_What the task requires_: Copy exactly the lines of the data below that run from the line holding "This screenshot has width=568, height=574." through the line holding "Task: Click the リセット link for transform", both ends included.

_Stored data entries_:
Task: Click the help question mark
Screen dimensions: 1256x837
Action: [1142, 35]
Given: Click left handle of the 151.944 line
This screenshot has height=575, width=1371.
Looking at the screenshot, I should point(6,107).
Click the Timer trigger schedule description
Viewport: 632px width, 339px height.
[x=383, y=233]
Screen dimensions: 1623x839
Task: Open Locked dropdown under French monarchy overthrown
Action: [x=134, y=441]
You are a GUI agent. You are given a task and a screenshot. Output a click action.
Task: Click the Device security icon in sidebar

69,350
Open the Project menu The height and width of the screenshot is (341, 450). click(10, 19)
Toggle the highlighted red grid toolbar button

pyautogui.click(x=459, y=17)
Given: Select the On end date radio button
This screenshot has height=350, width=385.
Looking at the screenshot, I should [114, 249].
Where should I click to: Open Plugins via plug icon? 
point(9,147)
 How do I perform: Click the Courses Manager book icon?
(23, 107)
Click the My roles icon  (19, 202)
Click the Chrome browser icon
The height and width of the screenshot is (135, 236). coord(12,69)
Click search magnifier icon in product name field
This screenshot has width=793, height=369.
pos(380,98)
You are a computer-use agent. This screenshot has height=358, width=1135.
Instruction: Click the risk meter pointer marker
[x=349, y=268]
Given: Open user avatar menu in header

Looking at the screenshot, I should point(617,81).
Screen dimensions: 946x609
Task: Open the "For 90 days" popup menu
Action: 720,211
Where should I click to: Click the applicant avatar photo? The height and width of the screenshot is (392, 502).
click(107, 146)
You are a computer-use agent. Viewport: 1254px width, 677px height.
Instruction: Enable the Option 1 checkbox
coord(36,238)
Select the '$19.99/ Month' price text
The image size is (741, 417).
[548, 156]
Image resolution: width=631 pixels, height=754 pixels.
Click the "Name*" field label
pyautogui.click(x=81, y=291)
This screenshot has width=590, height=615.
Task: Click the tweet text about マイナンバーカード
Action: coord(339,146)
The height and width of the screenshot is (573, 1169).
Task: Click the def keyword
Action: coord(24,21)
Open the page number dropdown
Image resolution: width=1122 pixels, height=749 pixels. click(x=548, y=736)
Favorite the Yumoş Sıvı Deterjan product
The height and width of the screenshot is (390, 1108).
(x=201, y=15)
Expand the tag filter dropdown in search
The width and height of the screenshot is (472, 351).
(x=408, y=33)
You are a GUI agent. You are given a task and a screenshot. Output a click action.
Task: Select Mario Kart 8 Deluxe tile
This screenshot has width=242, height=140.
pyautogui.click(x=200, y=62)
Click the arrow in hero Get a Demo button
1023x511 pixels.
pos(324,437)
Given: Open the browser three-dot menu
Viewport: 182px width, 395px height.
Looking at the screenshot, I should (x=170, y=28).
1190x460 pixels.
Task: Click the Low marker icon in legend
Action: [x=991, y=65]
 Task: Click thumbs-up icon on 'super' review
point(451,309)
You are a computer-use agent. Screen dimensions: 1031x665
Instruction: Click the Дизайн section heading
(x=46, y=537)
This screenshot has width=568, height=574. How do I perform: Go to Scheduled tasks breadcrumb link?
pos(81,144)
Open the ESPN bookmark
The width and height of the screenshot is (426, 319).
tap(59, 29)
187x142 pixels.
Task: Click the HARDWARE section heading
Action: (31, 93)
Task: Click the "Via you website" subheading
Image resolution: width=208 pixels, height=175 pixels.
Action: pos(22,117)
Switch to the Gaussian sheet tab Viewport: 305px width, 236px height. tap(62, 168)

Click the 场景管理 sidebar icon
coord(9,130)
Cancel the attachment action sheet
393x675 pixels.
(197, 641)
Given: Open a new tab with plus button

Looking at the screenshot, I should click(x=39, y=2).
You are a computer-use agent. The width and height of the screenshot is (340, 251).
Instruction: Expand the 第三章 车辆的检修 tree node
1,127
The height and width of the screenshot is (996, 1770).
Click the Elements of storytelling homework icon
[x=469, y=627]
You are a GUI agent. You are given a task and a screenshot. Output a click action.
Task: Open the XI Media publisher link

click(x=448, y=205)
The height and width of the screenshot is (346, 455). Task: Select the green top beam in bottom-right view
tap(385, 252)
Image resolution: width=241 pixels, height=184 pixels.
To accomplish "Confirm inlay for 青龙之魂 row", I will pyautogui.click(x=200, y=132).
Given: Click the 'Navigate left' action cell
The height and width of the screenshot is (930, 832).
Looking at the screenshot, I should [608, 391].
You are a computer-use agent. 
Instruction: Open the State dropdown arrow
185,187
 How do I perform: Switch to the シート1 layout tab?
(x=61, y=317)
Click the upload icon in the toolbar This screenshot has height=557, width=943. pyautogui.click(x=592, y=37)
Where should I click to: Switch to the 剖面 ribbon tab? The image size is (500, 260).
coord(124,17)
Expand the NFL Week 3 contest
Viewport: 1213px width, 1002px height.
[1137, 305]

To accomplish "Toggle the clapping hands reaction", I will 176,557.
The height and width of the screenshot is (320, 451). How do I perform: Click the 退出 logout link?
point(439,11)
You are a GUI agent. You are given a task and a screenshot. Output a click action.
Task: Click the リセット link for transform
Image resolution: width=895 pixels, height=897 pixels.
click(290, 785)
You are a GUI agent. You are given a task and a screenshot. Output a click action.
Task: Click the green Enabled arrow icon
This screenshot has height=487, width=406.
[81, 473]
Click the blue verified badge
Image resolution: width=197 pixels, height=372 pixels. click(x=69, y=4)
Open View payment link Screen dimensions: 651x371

_Response to this exercise_:
This screenshot has width=568, height=574. How do I perform: Go to Scheduled tasks breadcrumb link?
pos(81,144)
Open the ESPN bookmark
The width and height of the screenshot is (426, 319).
tap(59, 29)
187x142 pixels.
Task: Click the HARDWARE section heading
Action: (31, 93)
Task: Click the "Via you website" subheading
Image resolution: width=208 pixels, height=175 pixels.
Action: pos(22,117)
Switch to the Gaussian sheet tab Viewport: 305px width, 236px height. tap(62, 168)

Click the 场景管理 sidebar icon
coord(9,130)
Cancel the attachment action sheet
393x675 pixels.
(197, 641)
Given: Open a new tab with plus button

Looking at the screenshot, I should click(x=39, y=2).
You are a computer-use agent. The width and height of the screenshot is (340, 251).
Instruction: Expand the 第三章 车辆的检修 tree node
1,127
The height and width of the screenshot is (996, 1770).
Click the Elements of storytelling homework icon
[x=469, y=627]
You are a GUI agent. You are given a task and a screenshot. Output a click action.
Task: Open the XI Media publisher link

click(x=448, y=205)
The height and width of the screenshot is (346, 455). Task: Select the green top beam in bottom-right view
tap(385, 252)
Image resolution: width=241 pixels, height=184 pixels.
To accomplish "Confirm inlay for 青龙之魂 row", I will pyautogui.click(x=200, y=132).
Given: Click the 'Navigate left' action cell
The height and width of the screenshot is (930, 832).
Looking at the screenshot, I should [608, 391].
You are a computer-use agent. 
Instruction: Open the State dropdown arrow
185,187
 How do I perform: Switch to the シート1 layout tab?
(x=61, y=317)
Click the upload icon in the toolbar This screenshot has height=557, width=943. pyautogui.click(x=592, y=37)
Where should I click to: Switch to the 剖面 ribbon tab? The image size is (500, 260).
coord(124,17)
Expand the NFL Week 3 contest
Viewport: 1213px width, 1002px height.
[1137, 305]

To accomplish "Toggle the clapping hands reaction", I will 176,557.
The height and width of the screenshot is (320, 451). How do I perform: Click the 退出 logout link?
point(439,11)
You are a GUI agent. You are given a task and a screenshot. Output a click action.
Task: Click the リセット link for transform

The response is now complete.